Though we got back into town Thursday evening, I still don't feel settled back at home. This is due to a combination of things, I think. First, Kelly and are are/were exhausted! Physically and emotionally completely drained. This is the closest family member I've ever lost, so I've never been this intimately involved in the plans and all the notifying etc. that goes on afterwards. Not that I did much of that, but Kelly did. And there were either people over at the house or people calling the house constantly in the days after Vickie's death. It's all completely necessary of course, but it is still draining for those involved.
And then there's just dealing with a loss like that, and helping the girls deal with it. That really takes a toll. I'm wondering how long it will hurt every time I see something that strongly reminds me of her. And I keep being surprised at how many things remind me of Vickie.
Then the morning after we got home, Ashlynn started running a high fever, with diarrhea and vomiting. So I sat and held her for the next 24 hours, pretty much non-stop.

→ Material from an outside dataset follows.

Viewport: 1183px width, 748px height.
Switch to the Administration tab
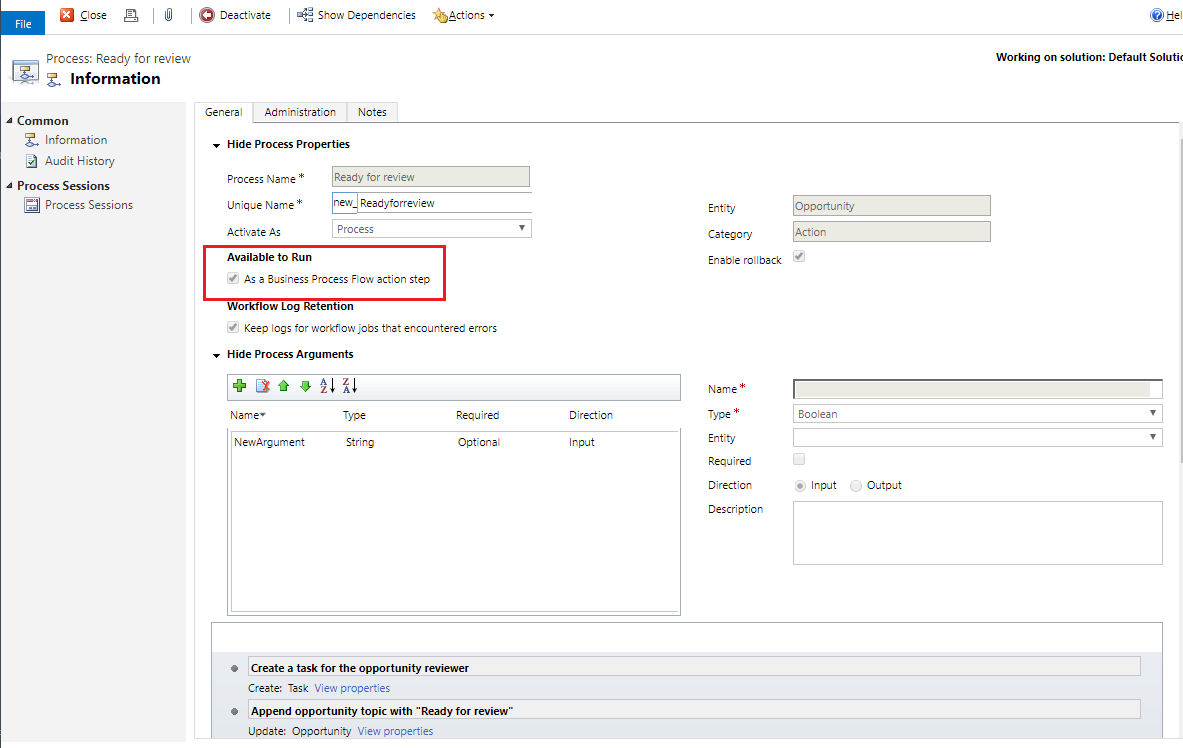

So we still aren't feeling "normal" yet. I guess with any life-changing event, normal will change and we'll have to find out a new normal. But life has to go on, work needs to be done, school lessons taught, and these kids keep wanting to be fed. (Don't they remember that I just fed them this morning? Sheesh!) Much as I don't feel like it, we gotta kinda get back into it tomorrow. Social person though I am, I feel this urge to burrow into a hole somewhere and cocoon myself for a while. Not exactly practical, I know. But it has been nice this weekend to have a transition time between the hectic days of the funeral and our normal activity level.